Sure, this is an extremely first-world problem; and yes, Lauer had been in his job for decades, negotiating up his salary as he went. But it is at the very least terrible, terrible optics for NBC, which clearly has the millions of dollars to spare and should maybe not be looking at this Today turmoil as a time to be frugal. It all basically makes me want to move to Iceland.
Lady Bits:
--What I’m reading: As an end-of-2017 goal, I returned to and finally finished Elena Ferrante’s My Brilliant Friend, the first of her intensely minute Neopolitan novels. That’s not necessarily a criticism; I’ve been a Jane Austen loyalist since childhood, and Ferrante’s description of the suave predator who's the father of her narrator’s teenage crush seems particularly timely these days; less showily, so does her description of the crush’s weasel behavior when he realizes the narrator is a better writer than he is. But I’m not sure I need three more books about the same characters. Any Ferrante stans care to change my mind?
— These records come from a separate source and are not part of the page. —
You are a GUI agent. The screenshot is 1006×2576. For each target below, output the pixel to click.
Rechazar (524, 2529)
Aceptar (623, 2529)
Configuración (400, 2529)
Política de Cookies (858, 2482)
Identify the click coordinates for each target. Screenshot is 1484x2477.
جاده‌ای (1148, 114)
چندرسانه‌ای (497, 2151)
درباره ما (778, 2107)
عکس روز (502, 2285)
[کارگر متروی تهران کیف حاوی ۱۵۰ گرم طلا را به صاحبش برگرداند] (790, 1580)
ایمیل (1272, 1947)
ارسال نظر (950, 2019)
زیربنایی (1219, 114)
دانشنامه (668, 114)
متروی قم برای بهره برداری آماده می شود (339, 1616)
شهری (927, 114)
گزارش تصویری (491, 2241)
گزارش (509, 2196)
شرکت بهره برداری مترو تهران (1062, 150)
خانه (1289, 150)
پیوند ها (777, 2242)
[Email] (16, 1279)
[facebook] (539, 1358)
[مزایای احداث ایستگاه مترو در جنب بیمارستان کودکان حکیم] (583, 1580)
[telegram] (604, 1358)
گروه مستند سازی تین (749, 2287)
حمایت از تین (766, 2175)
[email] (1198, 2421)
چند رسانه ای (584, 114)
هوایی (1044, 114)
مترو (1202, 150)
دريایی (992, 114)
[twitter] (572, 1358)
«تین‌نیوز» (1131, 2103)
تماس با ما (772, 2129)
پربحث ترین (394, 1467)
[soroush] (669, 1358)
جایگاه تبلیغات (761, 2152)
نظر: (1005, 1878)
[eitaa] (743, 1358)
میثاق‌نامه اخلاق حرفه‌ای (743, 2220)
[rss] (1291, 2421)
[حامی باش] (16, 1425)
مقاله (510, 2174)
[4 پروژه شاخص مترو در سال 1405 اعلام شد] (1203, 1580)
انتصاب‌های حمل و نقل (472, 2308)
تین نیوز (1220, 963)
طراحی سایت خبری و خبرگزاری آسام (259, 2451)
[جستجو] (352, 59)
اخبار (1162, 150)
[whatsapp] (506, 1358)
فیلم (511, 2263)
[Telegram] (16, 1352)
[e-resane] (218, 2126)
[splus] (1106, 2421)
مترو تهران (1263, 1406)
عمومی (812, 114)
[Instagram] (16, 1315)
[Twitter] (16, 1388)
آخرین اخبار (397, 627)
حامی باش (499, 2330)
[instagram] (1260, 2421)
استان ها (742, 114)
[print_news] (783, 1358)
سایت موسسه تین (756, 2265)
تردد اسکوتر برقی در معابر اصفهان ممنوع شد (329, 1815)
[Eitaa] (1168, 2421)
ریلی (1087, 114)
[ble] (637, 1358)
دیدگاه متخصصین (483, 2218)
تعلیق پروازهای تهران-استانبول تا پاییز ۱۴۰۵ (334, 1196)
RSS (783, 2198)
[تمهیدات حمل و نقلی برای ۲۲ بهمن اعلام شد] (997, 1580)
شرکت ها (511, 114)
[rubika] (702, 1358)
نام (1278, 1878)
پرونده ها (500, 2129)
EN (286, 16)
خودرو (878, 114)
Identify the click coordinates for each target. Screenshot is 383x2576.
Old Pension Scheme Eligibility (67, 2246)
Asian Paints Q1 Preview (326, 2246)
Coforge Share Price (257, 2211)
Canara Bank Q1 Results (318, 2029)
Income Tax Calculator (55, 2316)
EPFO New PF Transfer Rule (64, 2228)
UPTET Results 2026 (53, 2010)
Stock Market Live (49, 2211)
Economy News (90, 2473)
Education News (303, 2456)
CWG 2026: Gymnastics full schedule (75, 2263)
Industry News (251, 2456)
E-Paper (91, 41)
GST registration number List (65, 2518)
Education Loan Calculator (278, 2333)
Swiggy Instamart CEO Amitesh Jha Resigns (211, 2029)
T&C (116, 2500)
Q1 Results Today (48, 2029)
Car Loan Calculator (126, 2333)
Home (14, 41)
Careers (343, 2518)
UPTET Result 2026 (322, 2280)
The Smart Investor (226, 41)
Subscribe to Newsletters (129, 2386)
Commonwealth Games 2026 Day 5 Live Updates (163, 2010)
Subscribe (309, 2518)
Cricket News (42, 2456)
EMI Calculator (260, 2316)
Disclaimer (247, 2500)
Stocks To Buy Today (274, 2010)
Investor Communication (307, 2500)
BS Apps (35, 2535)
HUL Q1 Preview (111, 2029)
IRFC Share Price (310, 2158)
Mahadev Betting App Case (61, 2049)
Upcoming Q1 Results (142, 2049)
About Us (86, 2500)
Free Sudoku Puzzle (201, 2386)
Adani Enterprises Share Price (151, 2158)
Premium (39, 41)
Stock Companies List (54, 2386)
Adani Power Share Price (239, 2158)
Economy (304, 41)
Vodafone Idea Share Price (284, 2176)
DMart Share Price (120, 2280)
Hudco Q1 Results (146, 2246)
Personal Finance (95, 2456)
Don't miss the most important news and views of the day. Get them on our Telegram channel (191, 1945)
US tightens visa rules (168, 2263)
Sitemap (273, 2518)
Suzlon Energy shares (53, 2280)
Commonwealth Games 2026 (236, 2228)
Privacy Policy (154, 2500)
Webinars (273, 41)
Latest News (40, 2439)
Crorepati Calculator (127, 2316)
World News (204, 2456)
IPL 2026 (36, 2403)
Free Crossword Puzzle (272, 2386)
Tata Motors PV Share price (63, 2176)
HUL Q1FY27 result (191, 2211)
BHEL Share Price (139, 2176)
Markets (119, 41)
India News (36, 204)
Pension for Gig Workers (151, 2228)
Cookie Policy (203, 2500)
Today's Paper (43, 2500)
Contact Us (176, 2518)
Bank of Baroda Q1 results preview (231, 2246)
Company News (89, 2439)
--I’ve never been a big crossword puzzle person, but I’ve really enjoyed the obituaries and tributes to Maura Jacobson, New York Mag’s longterm crossword puzzle writer, who got into the genre when she was sick and then later recovering from a car accident:
She was a three-time winner on Jeopardy! when the show was just three weeks old, taking home $3,150, which was pretty good money for 1964. She once built an entire puzzle around punned names of countries after encountering the phrase “You go Uruguay, I’ll go mine” on a restaurant menu. She takes special pains to avoid those silly crossword-only words that make constructing easier but solving a bore: esne for “slave,” etui for “needle kit.” She delivers fastidiously, uncannily error-free puzzles, and until fairly recently worked sans computer, creating her grids with pen and graph paper.
There's a sanity lesson somewhere there.
--This Washington Post piece on the year of nuns depicted in film and TV omits two of my favorites: Lady Bird, as previously discussed here, and Call the Midwife, one of the best feminist, winter-binge, cathartic-cry series ever. (My childhood Sound of Music self really enjoyed the early CtM storyline about the nun slowly falling in love with the widowed doctor, but I also appreciate how much the remaining nuns are competent, ambitious, petty and fully-realized humans as well as Brides of Christ.)